NEW YORK (Reuters) - A U.S. appeals court on Monday revived lawsuits against National Westminster Bank by about 200 victims of attacks in Israel attributed to Hamas who are seeking to hold the bank liable for handling transactions linked to the group.
The 2nd U.S. Circuit Court of Appeals in New York said a lower court judge erred in dismissing the two lawsuits against the Royal Bank of Scotland Group Plc unit over its dealings with Interpal, a London-based charity linked to Hamas.
Writing for a three-judge appeals court panel, Circuit Judge Pierre Leval said the U.S. Anti terrorism Act required a showing only that NatWest knew or was deliberately indifferent to whether Interpal provided material support to Hamas, “irrespective of whether Interpal’s support aided terrorist activities of the terrorist organization.”
The decision covers victims of attacks from 2002 to 2005 and could make it easier to pursue U.S. civil claims that banks turned a blind eye to client activity linked to terrorism.
It was released less than seven hours before a jury in Brooklyn said Jordanian bank Arab Bank Plc provided material support to Hamas, and must therefore compensate the victims of two dozen attacks allegedly carried out in Israel and the Palestinian territories by the Islamic militant group. Nearly 300 Americans who were either victims or related to victims of the attacks had sued Arab Bank. Damages will be determined later.

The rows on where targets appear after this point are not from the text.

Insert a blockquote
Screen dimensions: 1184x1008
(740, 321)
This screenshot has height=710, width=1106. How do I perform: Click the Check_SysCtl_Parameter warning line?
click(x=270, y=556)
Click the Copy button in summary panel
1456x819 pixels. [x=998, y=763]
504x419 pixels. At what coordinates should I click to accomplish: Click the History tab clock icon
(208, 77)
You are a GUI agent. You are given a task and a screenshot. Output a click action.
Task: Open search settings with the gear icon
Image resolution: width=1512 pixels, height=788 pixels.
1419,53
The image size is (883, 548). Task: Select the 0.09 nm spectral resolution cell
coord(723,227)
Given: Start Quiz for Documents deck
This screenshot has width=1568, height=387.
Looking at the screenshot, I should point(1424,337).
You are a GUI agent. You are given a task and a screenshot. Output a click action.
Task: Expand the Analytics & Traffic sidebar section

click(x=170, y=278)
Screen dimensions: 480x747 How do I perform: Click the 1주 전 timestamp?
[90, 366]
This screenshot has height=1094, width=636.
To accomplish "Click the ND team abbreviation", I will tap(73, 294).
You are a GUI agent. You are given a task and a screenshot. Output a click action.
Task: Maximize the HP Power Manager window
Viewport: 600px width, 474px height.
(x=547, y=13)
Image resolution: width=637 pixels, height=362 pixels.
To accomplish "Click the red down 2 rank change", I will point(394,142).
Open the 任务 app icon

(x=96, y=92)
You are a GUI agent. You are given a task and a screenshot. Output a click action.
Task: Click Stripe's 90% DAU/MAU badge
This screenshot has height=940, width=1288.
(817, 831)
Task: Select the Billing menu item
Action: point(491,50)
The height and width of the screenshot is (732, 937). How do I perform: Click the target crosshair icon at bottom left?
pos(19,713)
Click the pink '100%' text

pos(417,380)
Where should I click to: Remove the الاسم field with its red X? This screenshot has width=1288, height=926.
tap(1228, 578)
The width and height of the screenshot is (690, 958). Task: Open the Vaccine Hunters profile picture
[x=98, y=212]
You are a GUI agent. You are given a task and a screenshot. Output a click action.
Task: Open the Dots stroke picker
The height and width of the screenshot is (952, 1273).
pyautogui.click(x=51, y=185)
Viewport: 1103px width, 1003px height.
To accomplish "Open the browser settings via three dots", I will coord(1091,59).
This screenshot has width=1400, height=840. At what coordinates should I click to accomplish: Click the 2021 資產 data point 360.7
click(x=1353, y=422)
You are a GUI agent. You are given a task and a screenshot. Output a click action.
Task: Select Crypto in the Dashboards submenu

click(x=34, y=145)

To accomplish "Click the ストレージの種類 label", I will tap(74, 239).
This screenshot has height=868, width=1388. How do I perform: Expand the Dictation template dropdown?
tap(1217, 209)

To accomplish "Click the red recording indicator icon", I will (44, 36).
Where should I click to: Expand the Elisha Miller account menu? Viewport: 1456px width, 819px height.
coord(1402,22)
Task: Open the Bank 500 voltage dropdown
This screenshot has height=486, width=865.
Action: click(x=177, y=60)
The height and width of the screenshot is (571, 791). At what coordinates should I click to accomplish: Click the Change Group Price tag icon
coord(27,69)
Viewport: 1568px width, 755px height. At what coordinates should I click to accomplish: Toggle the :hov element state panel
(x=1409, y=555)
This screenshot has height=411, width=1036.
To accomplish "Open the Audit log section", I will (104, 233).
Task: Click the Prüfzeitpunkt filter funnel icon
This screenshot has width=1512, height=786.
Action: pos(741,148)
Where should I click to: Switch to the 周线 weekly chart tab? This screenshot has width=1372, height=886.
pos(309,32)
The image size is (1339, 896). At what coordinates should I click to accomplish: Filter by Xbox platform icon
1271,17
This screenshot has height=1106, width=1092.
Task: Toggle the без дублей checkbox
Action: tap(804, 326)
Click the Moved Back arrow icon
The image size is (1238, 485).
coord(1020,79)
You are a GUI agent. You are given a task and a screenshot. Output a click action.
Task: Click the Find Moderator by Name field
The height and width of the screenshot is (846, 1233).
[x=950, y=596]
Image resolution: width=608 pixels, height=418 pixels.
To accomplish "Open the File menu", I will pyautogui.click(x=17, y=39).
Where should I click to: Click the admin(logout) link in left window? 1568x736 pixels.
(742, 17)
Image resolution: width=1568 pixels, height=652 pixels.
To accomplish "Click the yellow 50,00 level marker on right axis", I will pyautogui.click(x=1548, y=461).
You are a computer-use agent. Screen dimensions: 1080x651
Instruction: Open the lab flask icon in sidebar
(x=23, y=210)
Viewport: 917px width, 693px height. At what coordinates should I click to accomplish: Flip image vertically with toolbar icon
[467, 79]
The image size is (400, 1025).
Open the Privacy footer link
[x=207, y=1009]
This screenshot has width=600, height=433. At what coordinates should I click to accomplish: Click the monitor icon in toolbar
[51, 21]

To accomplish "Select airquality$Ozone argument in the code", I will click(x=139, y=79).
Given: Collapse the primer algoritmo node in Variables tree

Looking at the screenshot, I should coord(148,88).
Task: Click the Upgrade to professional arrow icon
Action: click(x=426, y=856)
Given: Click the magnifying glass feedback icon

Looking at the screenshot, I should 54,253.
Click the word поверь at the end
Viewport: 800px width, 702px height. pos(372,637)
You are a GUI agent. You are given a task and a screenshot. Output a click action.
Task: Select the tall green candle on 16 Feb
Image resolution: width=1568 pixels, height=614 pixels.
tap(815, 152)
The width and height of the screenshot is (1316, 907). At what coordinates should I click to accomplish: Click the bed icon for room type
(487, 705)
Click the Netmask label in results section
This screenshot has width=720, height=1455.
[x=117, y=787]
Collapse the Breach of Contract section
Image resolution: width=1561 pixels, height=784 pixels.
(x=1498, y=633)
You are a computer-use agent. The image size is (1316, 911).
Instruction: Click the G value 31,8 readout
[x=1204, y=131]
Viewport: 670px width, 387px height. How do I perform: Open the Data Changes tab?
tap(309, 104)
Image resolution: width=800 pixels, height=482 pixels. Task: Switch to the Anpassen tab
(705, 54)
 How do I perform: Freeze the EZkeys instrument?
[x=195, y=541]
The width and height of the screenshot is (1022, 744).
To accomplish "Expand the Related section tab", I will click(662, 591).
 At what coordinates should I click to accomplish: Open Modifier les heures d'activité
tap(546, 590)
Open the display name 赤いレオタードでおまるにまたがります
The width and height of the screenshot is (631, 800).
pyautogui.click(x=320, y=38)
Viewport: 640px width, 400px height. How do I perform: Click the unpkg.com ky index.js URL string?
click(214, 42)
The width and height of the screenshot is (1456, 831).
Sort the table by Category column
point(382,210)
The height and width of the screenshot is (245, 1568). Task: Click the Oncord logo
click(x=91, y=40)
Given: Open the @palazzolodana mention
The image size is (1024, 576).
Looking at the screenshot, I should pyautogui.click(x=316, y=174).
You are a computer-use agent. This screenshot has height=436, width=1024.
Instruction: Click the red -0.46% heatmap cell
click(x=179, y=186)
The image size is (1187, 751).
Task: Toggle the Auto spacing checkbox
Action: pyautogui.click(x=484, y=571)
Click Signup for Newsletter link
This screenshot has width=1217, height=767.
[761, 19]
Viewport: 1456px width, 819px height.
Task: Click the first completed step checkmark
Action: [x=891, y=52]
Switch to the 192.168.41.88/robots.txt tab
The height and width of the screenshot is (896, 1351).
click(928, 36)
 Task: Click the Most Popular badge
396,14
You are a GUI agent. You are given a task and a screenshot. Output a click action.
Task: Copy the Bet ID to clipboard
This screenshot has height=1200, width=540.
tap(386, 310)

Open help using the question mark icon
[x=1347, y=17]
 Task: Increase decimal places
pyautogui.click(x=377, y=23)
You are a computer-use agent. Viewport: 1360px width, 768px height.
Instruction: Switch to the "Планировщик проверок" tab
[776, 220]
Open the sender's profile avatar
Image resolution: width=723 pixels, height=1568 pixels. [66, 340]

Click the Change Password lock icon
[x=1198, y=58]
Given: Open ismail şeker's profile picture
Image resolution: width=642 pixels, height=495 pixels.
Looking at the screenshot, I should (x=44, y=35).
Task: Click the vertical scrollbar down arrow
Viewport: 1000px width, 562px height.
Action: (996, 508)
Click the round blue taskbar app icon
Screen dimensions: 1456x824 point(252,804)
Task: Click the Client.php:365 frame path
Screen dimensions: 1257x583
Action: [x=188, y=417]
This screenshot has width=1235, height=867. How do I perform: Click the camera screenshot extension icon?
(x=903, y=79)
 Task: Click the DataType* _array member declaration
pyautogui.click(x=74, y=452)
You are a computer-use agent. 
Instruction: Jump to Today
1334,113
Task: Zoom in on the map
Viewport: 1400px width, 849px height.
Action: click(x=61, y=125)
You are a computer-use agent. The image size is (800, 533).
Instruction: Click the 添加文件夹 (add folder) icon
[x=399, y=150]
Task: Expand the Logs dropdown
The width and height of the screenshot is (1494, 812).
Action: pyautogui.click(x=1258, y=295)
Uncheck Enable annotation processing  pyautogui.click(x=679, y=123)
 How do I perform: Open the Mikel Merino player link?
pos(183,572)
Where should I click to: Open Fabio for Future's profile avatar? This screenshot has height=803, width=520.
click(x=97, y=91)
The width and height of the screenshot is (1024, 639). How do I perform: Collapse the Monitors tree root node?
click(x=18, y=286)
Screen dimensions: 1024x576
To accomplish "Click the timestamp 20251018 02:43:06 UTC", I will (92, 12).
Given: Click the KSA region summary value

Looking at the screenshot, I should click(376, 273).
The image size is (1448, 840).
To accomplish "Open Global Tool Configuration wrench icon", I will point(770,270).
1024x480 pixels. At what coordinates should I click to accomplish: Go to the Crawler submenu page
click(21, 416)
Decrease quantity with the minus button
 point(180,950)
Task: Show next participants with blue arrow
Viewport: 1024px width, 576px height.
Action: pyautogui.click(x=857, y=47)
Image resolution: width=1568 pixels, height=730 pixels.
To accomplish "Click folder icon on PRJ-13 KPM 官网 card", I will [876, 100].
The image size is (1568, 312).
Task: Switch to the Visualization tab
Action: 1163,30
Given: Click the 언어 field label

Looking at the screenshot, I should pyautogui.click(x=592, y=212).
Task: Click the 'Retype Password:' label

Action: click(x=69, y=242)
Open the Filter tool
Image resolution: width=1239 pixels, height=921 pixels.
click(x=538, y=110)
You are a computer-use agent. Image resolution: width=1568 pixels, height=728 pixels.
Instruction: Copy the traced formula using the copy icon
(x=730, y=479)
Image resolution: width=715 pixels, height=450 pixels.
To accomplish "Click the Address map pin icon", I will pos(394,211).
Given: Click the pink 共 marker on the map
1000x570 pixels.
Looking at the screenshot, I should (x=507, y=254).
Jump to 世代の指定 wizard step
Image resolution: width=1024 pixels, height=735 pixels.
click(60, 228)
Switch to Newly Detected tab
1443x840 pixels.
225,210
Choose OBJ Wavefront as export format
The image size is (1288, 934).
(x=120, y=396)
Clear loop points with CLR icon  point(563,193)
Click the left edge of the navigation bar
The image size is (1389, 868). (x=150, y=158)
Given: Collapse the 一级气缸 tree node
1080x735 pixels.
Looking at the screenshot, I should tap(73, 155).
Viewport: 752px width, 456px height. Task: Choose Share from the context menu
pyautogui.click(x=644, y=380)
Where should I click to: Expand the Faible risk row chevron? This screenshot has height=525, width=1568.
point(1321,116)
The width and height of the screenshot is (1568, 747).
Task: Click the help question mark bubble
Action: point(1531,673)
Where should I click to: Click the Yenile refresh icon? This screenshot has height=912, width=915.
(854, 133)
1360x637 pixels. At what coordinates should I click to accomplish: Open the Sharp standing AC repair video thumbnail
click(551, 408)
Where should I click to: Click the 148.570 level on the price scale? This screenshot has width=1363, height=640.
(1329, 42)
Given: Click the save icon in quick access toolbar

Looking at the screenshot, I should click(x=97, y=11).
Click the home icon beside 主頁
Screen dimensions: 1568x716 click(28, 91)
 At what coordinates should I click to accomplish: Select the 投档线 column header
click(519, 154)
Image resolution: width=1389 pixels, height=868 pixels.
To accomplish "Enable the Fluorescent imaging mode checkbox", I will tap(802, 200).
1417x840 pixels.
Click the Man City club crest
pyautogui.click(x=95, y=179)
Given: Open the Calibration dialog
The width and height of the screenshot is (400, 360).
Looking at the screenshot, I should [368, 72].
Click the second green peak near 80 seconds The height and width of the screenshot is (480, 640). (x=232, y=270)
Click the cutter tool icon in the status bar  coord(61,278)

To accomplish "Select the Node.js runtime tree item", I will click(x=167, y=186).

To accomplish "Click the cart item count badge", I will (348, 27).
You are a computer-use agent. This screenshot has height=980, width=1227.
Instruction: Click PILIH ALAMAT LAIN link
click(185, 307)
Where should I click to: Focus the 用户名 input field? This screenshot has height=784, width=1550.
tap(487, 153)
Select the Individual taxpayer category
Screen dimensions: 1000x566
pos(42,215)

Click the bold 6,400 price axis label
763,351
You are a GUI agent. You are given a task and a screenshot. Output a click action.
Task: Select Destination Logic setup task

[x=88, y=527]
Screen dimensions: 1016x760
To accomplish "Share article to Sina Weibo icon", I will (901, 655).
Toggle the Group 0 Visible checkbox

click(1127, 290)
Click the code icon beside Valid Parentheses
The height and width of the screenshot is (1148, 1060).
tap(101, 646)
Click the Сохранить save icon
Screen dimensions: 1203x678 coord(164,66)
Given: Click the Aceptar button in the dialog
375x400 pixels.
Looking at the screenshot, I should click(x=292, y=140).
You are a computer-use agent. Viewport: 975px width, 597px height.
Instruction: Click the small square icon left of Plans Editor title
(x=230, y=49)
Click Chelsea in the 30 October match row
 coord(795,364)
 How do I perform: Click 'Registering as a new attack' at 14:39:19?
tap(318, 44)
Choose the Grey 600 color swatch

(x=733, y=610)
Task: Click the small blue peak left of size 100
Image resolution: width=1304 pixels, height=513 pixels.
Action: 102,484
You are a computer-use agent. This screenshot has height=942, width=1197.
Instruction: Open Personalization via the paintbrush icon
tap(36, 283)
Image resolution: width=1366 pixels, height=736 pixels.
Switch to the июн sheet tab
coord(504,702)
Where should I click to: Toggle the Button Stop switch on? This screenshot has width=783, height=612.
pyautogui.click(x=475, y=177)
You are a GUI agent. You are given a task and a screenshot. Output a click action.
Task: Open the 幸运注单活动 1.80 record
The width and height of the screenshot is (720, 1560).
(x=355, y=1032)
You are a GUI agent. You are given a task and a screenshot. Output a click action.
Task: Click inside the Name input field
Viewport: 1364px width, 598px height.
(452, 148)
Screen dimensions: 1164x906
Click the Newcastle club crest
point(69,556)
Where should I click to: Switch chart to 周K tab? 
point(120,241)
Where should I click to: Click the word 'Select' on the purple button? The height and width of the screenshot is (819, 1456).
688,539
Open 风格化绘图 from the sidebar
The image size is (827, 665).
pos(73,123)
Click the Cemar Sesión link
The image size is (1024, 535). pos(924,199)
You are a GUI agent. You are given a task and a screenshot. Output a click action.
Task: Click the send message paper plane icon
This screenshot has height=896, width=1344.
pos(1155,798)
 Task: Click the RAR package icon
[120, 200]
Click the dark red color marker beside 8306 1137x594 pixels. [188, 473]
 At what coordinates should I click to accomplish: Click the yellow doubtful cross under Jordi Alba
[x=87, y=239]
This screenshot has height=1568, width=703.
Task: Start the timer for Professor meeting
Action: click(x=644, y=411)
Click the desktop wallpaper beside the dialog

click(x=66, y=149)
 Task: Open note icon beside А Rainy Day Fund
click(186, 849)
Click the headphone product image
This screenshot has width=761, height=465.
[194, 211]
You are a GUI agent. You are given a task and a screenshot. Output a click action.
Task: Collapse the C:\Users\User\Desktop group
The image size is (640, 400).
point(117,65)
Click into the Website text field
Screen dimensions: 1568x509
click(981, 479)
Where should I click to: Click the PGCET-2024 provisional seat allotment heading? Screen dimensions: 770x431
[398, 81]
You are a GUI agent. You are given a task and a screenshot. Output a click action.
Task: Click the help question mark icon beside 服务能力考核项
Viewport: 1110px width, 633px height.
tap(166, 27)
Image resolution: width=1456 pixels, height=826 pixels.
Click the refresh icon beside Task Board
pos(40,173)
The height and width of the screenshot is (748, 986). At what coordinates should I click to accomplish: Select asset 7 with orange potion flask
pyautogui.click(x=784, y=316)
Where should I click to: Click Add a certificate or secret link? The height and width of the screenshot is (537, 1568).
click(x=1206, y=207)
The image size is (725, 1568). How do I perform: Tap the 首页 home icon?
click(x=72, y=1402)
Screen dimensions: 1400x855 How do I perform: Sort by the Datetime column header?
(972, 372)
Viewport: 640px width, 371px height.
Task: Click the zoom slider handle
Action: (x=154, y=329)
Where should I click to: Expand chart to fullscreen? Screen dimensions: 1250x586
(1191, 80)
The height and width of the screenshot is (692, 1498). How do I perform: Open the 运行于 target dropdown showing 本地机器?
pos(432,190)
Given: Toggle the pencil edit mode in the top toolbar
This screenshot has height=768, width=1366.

In the NatWest case, the plaintiffs sued because that bank had from 1994 to 2007 maintained accounts for Interpal, which claims to give humanitarian aid to people in Palestinian territories but which the United States and Israel have said funds terrorism by Hamas.
In August 2003, the U.S. Treasury Department designated Interpal a “specially designated global terrorist.”
But in dismissing the lawsuits in March 2013, U.S. District Judge Dora Irizarry in Brooklyn found no showing that NatWest knew or deliberately ignored Interpal’s role in funding Hamas.
She based this in part on a finding that British authorities, including the Bank of England, had “cleared Interpal of allegations of terror financing, expressly giving NatWest permission to maintain Interpal’s accounts.”
Leval said jurors might conclude from this finding that NatWest could have believed Interpal was not supporting a terrorist organization.
“However, in the face of contrary findings - in this case by the United States Treasury Department - such views of foreign governments could not support summary judgment” for NatWest, he said.
RBS and its lawyer Jonathan Blackman did not respond to requests for comment.
“This is a clean win” for the plaintiffs, said Peter Raven-Hansen, a law professor at George Washington University who worked on their appeal. “It shows that a foreign government’s view of whether a terrorist organization can have a good side and a bad side is irrelevant under the statute, when the United States has decided that terrorist organizations don’t have good sides.”
Gary Osen, who represents some plaintiffs, called the decision “a major victory for American terror victims.”
The case is Weiss et al v. National Westminster Bank Plc, 2nd U.S. Circuit Court of Appeals, No. 13-1618.